Egyptian investors challenged the government in court Tuesday over a tax on stock dividends and capital gains, saying it is causing confusion and hampering investment.
Traders say the market still doesn’t understand how the tax will be calculated or collected, adding to uncertainty aroused by an indefinite delay to parliamentary elections. The stock market hit a four-month low in early trade.
The head of the Egyptian stock exchange complained the tax rules were too complicated and fund managers called them burdensome.
President Abdel Fattah al-Sisi approved the law, which imposes a 10 percent tax on capital gains and dividends, last July as part of efforts to overhaul an economy battered by years of political turmoil.
But the “executive regulations”, which stipulate how the law will be applied, were not published until earlier this month and investors say they leave many ambiguities.
Finance Minister Hany Kadry Damian has estimated that the stock market tax would raise between 3.5 million and 4.5 million Egyptian pounds ($460,000 and $590,000).

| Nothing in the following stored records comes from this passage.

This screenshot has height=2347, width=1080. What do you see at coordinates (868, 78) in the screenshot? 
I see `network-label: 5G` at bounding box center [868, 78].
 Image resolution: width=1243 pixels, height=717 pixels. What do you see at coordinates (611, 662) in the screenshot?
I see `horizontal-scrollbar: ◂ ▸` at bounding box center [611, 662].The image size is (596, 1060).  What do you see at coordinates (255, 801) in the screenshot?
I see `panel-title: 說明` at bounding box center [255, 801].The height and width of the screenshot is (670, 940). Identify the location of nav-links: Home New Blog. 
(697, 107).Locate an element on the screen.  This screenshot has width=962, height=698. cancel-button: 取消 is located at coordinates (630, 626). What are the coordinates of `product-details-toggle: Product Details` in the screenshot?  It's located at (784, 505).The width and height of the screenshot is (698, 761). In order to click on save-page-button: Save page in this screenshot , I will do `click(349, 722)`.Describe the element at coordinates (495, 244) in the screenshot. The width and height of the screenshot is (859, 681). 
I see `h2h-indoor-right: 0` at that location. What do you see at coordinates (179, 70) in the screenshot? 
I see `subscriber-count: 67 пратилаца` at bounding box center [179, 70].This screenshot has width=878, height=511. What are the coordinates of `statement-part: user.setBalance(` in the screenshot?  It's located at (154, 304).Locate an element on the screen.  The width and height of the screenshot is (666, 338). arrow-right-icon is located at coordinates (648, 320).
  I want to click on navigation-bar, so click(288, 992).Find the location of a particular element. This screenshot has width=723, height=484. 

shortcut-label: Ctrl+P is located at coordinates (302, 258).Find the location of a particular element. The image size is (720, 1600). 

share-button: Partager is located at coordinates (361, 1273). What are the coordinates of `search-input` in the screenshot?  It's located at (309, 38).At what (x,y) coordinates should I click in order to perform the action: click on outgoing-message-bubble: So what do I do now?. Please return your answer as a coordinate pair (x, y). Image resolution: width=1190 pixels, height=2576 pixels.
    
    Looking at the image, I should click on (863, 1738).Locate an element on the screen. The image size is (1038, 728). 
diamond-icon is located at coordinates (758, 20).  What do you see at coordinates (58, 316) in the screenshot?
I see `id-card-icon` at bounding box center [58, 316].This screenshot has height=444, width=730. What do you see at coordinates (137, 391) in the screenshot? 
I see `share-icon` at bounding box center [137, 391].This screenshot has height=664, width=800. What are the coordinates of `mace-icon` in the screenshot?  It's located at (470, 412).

Profits from stock market transactions in Egypt were previously tax-free.
The Egyptian Association for Financing and Investment Studies, representing stock market investors and traders, filed a lawsuit in an administrative court demanding changes to some articles of the law, Mohsen Adel, deputy head of the association, told Reuters on Tuesday.
Adel, a member of the Egyptian Stock Exchange (EGX) board and an advisory economic council for the presidency, said on his Facebook page that the lawsuits were filed due to the government’s “failure to respond” to the issue.
The tax applies to dividends and capital gains made from trading stocks on the Egyptian stock market and unlisted companies.
“What we aim at through filing this lawsuit is to abolish the law because it hurts the investors, the stock market, and also harms competition with our neighbouring markets,” said Awad Altersawi, the legal adviser of the Egyptian Association for Financing and Investment Studies.
The main index of Egypt’s Stock Exchange rose by 32 percent in 2014, the biggest jump among global markets. But the EGX has fallen this year, hit by liquidity shortages and dropping further since the new tax regulations were issued.